The data
%%
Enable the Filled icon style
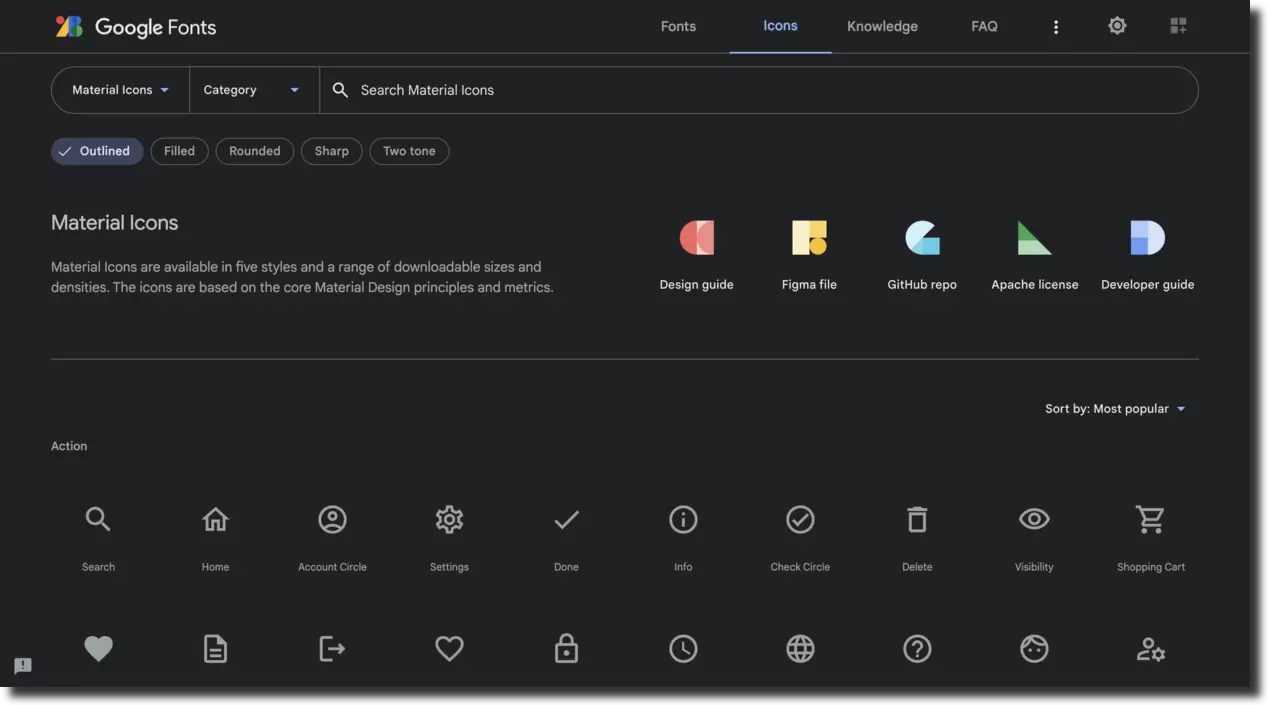 click(179, 150)
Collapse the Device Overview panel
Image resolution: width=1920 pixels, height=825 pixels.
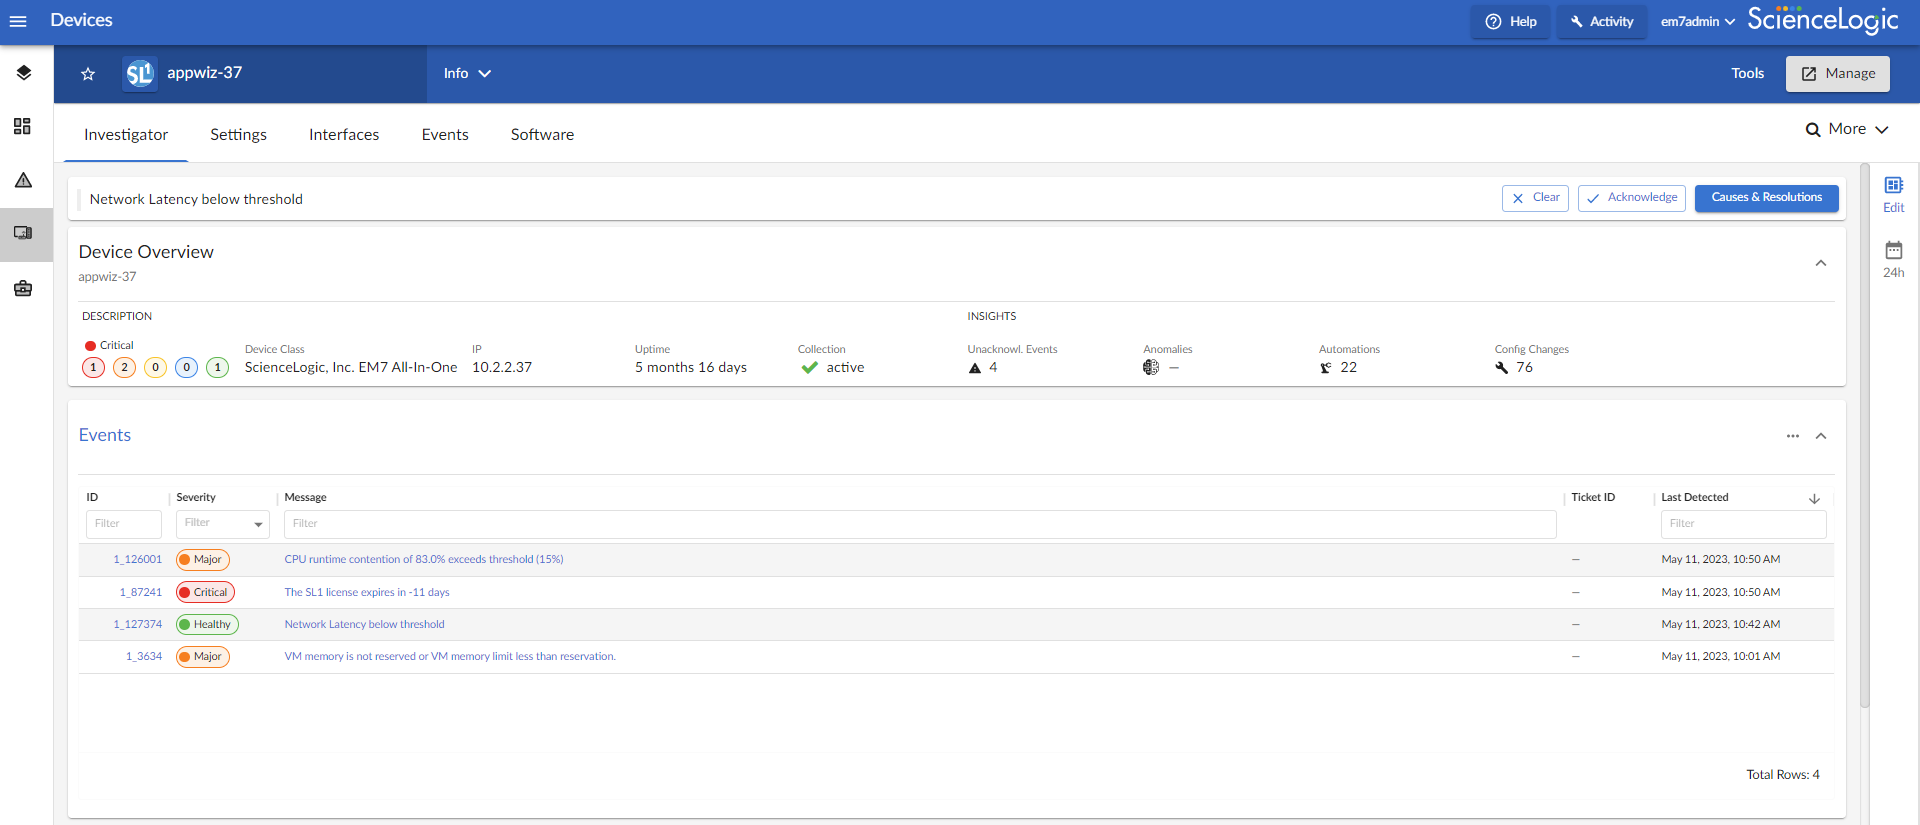[1820, 264]
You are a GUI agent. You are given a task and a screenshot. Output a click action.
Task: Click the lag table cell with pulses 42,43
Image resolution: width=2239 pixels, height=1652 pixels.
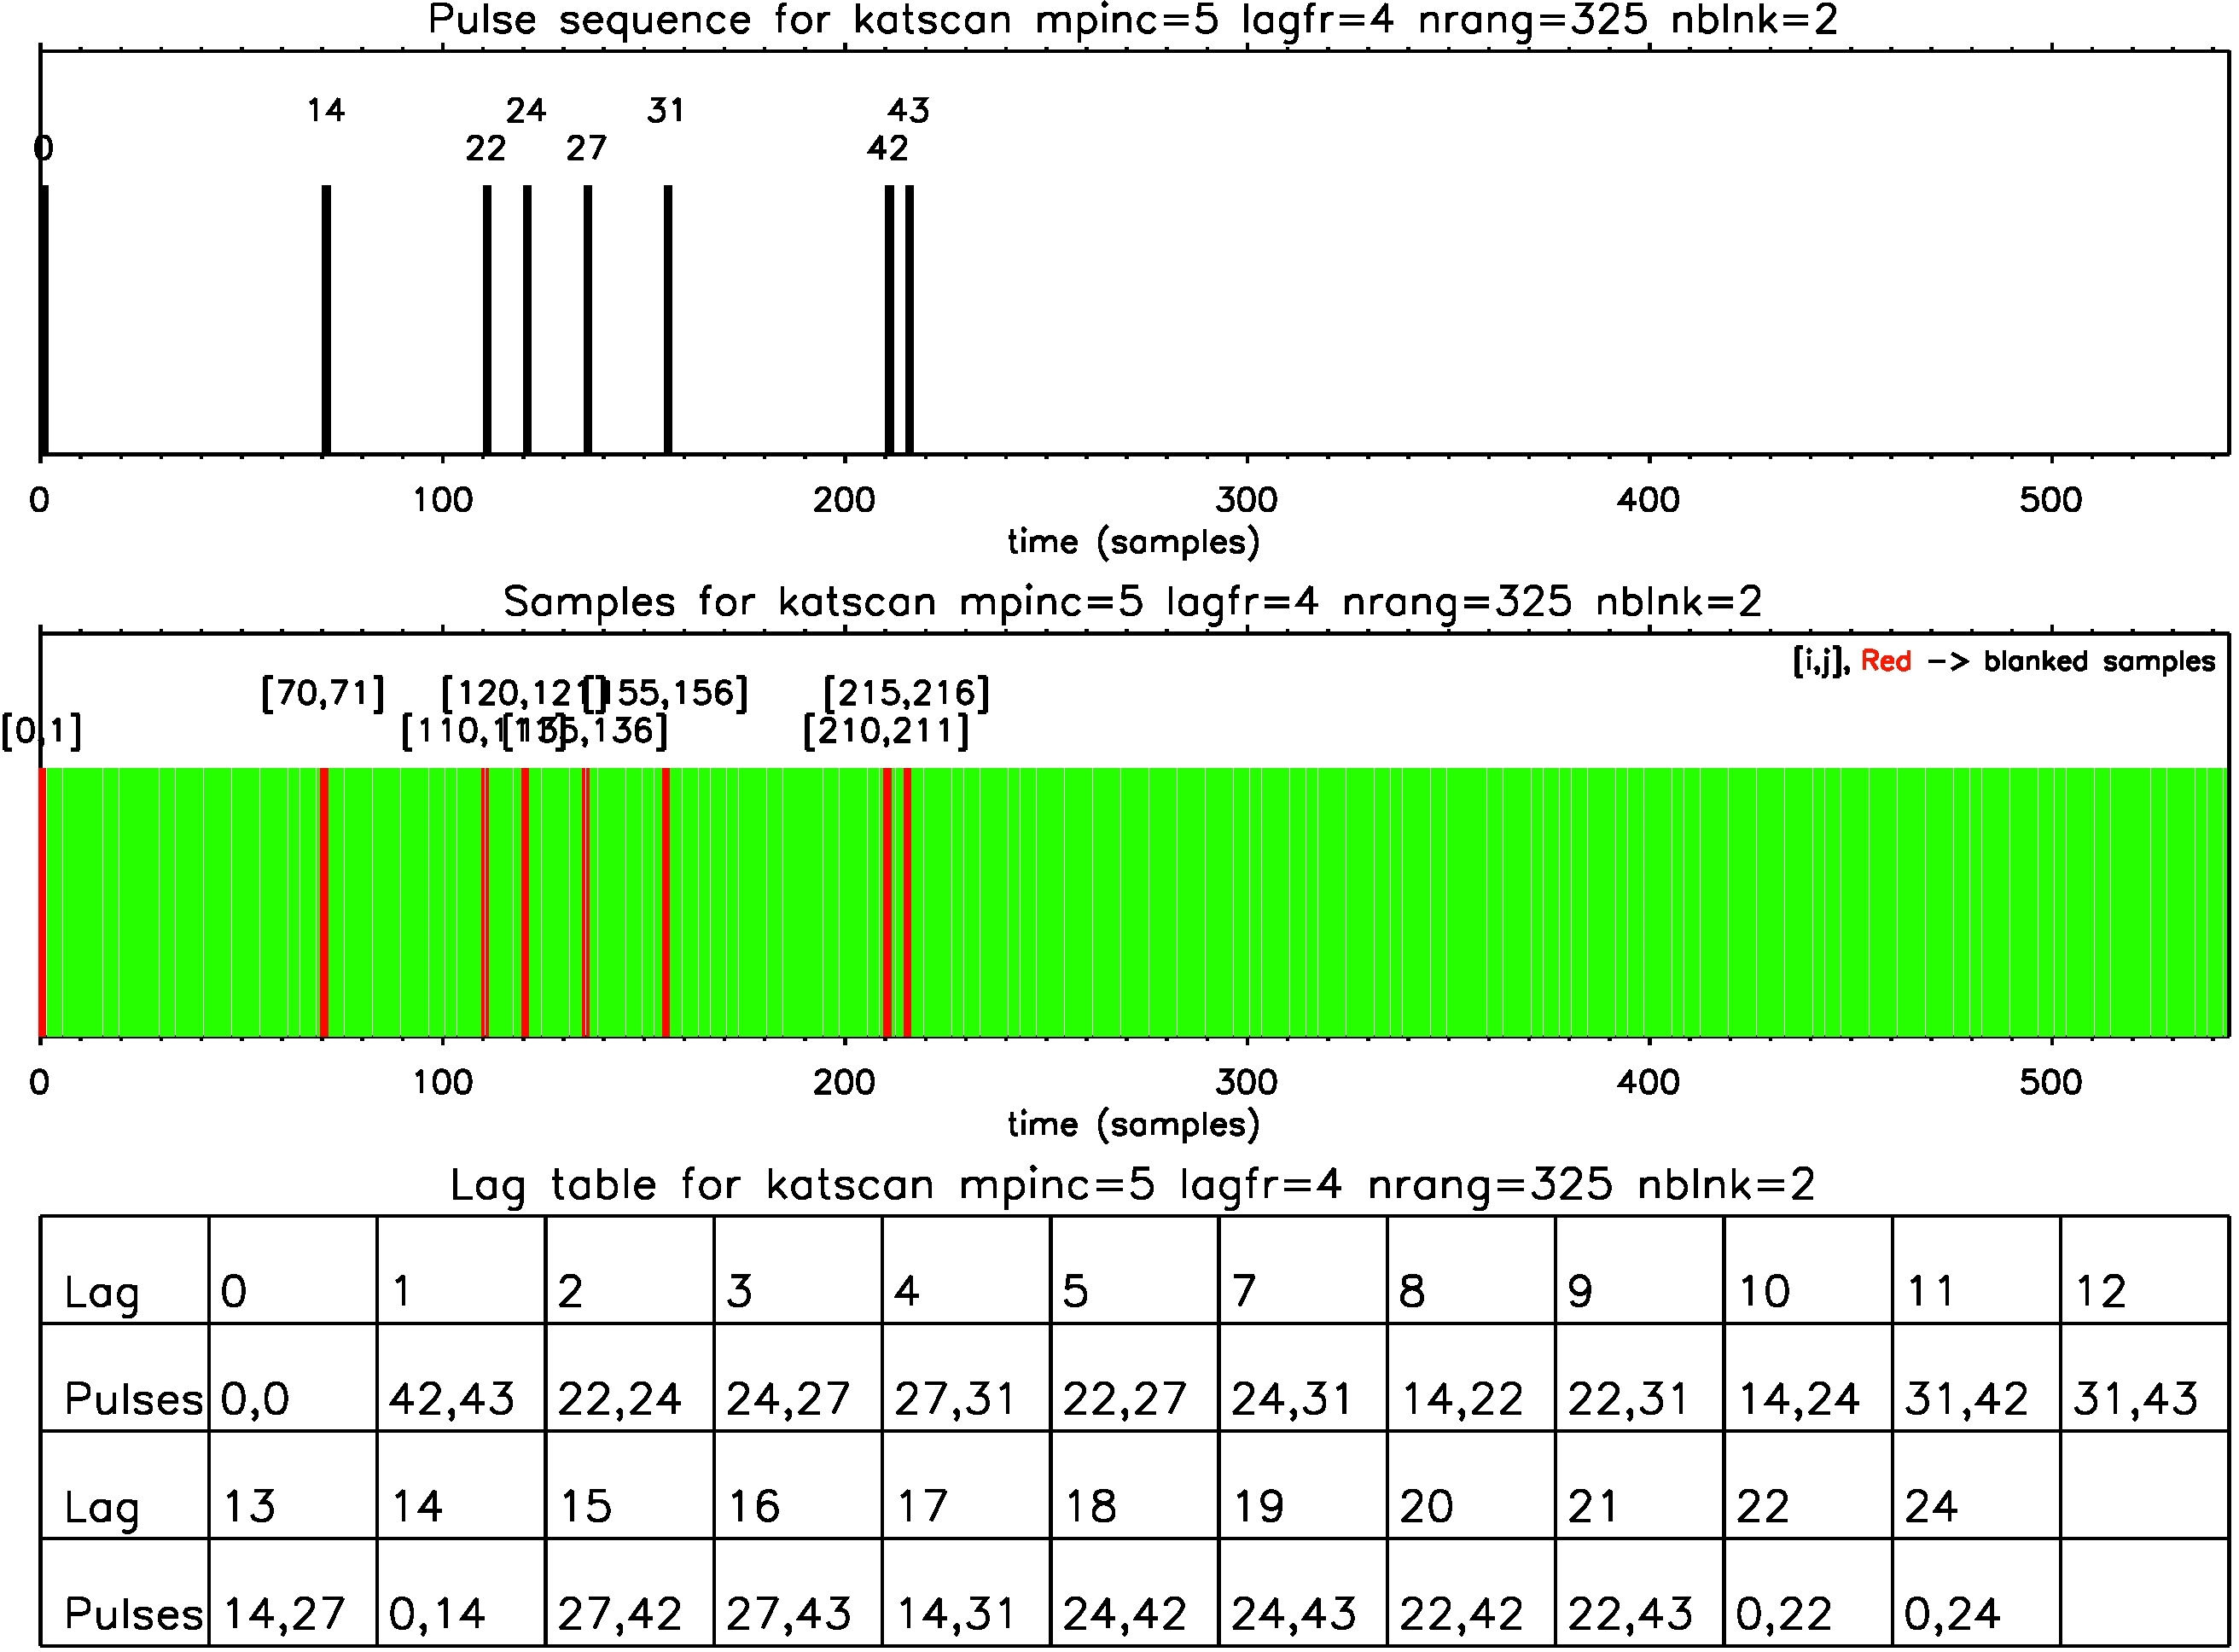(453, 1399)
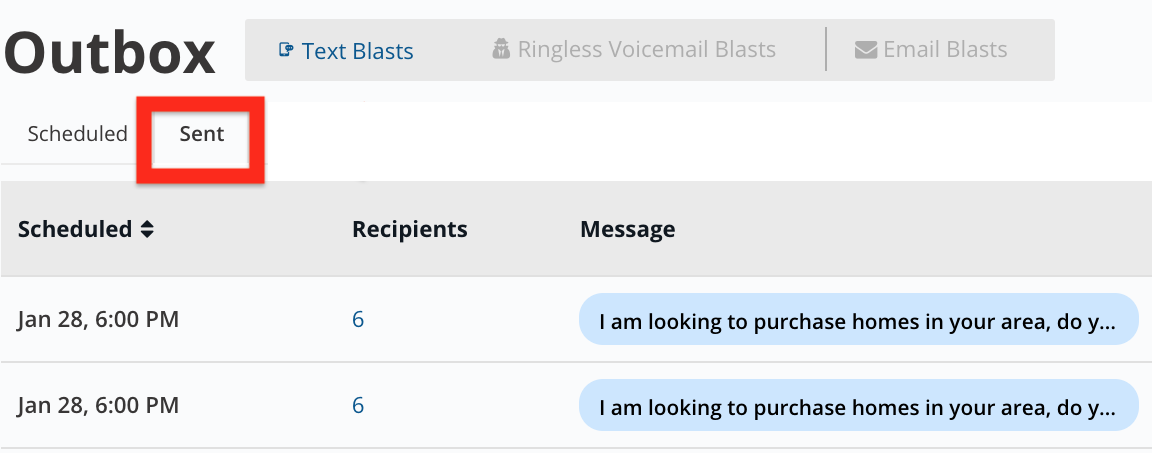This screenshot has height=453, width=1152.
Task: Select first row's Jan 28, 6:00 PM date
Action: coord(98,320)
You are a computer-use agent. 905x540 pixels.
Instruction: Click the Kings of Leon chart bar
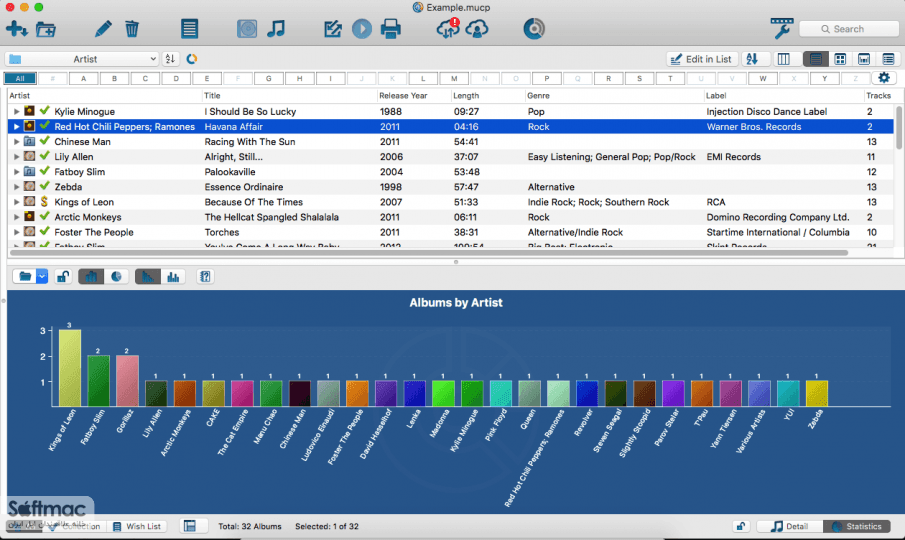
%%
Work to do
Can you copy every line of the records above exactly, leaving the pictures out?

Result of this task
Enable the Filled icon style
 click(179, 150)
Collapse the Device Overview panel
Image resolution: width=1920 pixels, height=825 pixels.
[1820, 264]
You are a GUI agent. You are given a task and a screenshot. Output a click action.
Task: Click the lag table cell with pulses 42,43
Image resolution: width=2239 pixels, height=1652 pixels.
(453, 1399)
This screenshot has height=453, width=1152.
Task: Select first row's Jan 28, 6:00 PM date
Action: coord(98,320)
You are a computer-use agent. 905x540 pixels.
Instruction: Click the Kings of Leon chart bar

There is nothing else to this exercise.